Brief –
Starting at the line that contains "At what coordinates" and stopping at the line that contains "Instruction: Click the RootUse avatar icon", restate each line of the records below exactly. Omit the pictures.

=-=-=

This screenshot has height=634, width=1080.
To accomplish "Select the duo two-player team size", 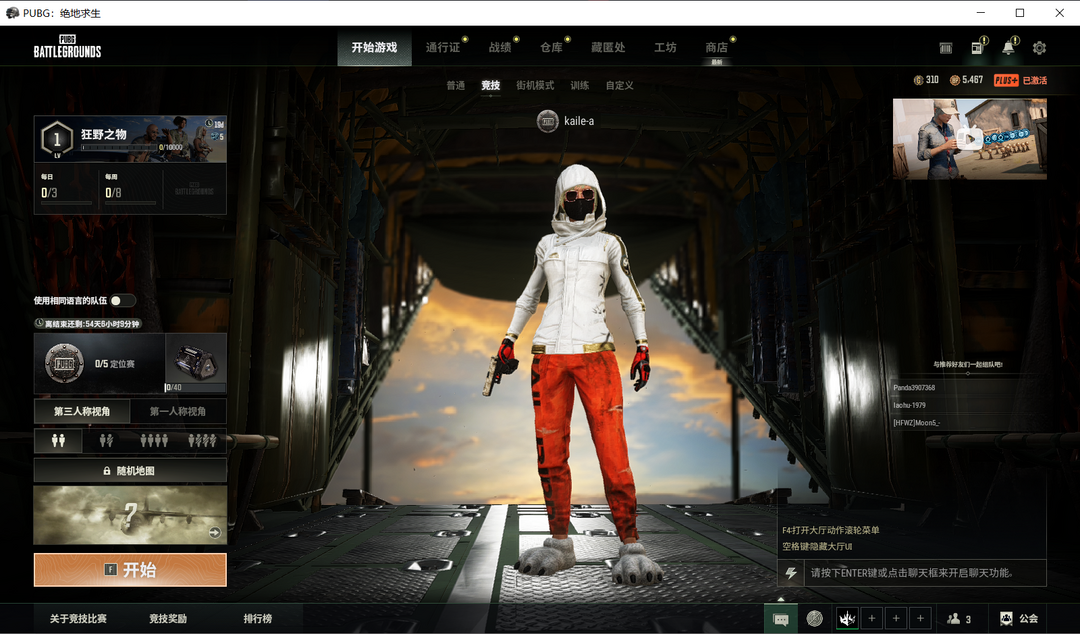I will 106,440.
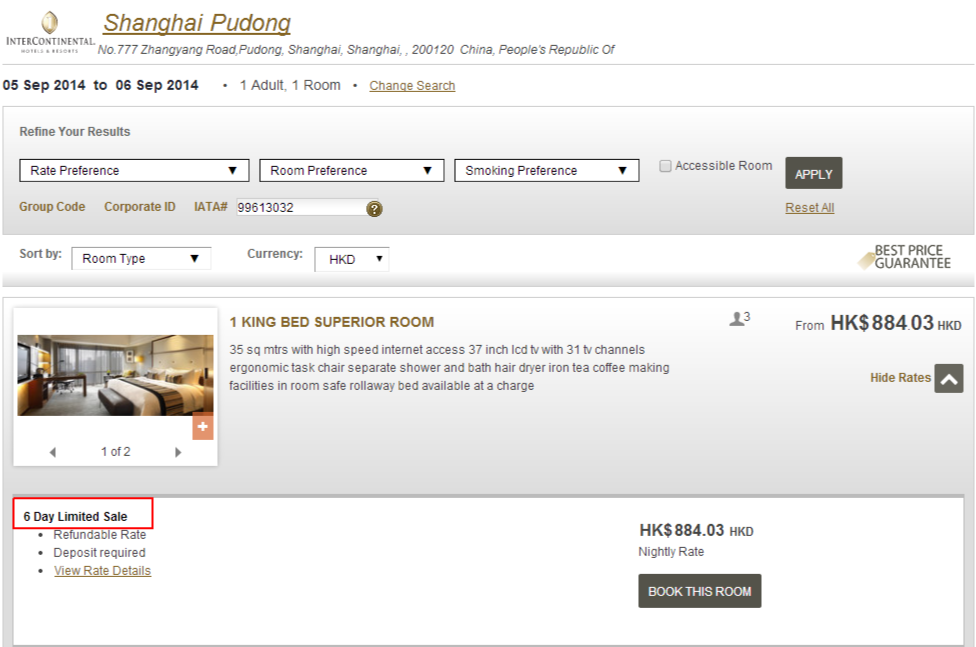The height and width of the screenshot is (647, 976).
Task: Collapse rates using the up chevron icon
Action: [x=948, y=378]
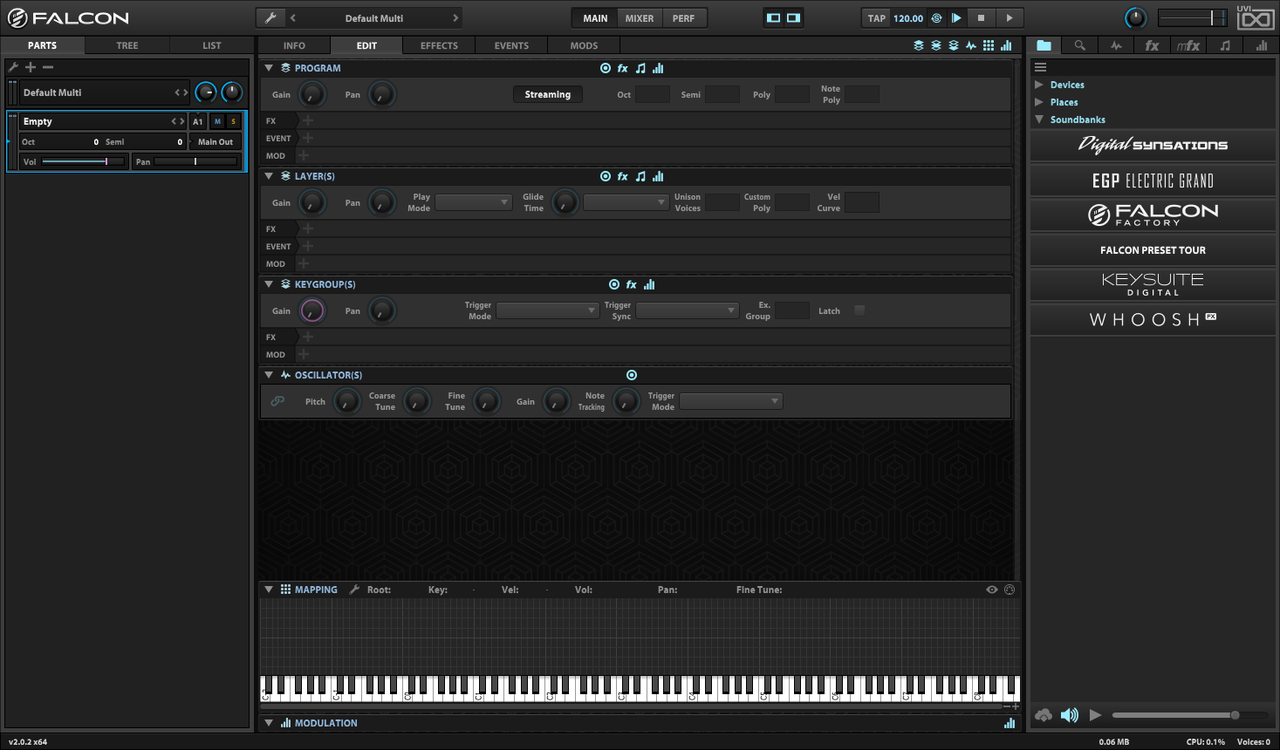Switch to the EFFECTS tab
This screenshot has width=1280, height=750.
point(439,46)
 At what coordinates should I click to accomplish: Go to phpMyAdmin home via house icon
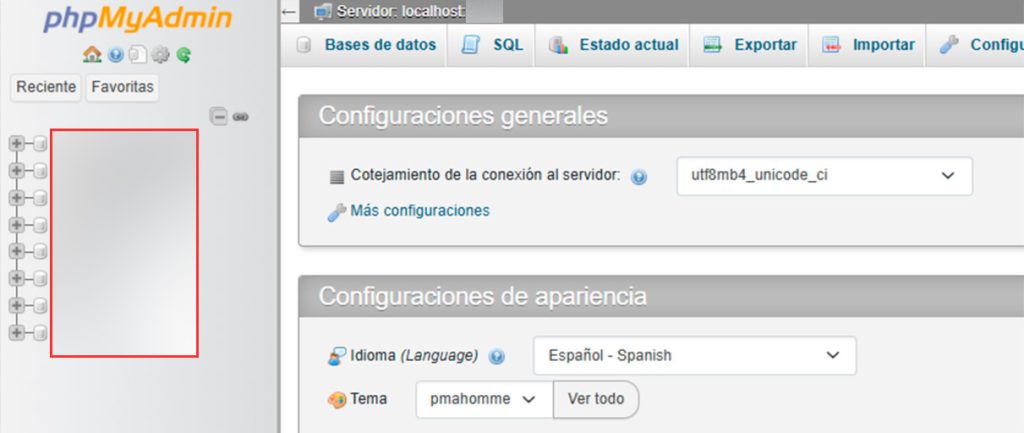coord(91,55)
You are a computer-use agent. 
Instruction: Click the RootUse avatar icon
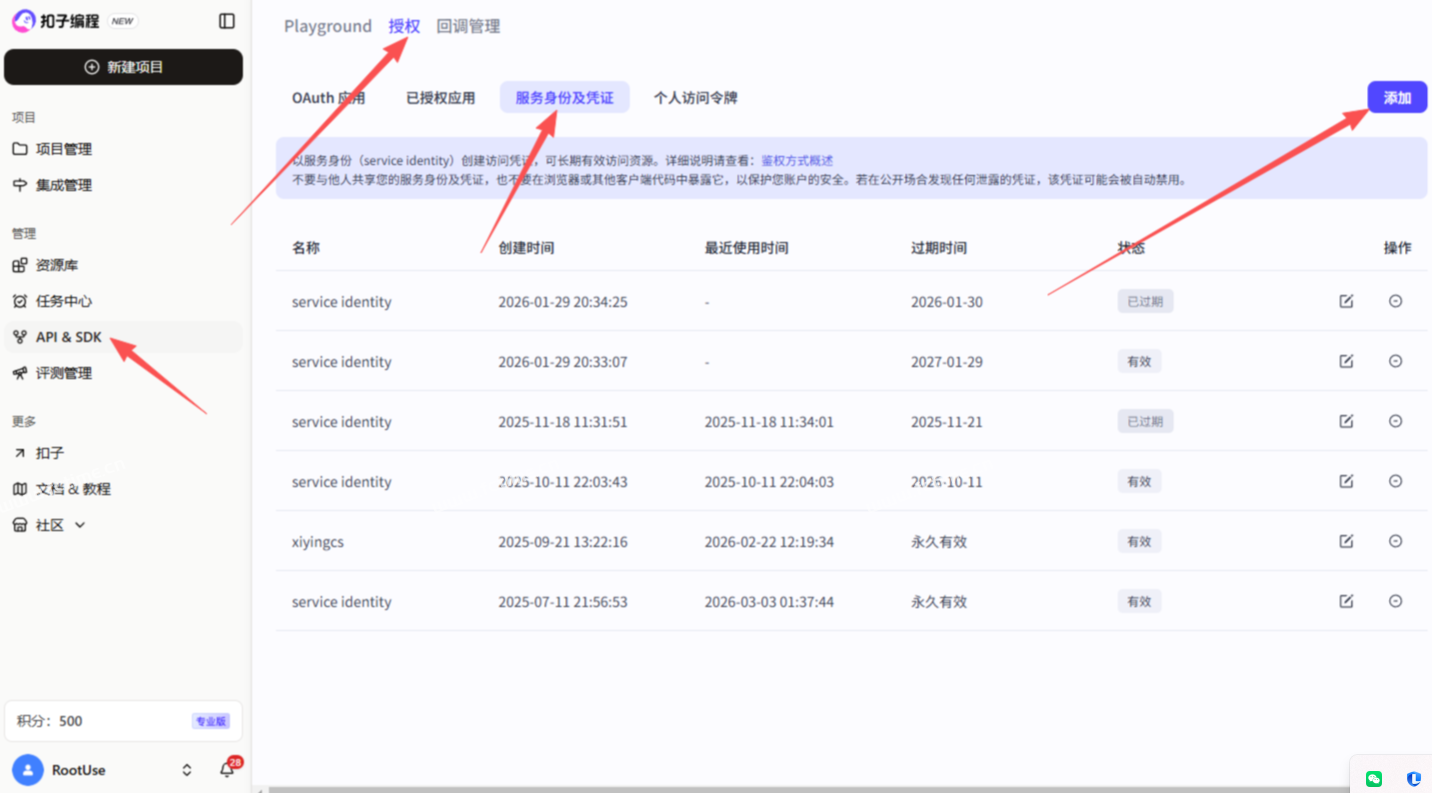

=-=-=

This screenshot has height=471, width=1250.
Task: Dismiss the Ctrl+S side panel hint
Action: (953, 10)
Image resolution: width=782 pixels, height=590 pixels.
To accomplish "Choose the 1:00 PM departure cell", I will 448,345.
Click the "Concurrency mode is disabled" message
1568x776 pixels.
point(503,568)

=-=-=

Solution –
 At what coordinates should I click to accomplish: Go to phpMyAdmin home via house icon
coord(91,55)
You are a computer-use agent. 
Instruction: Click the RootUse avatar icon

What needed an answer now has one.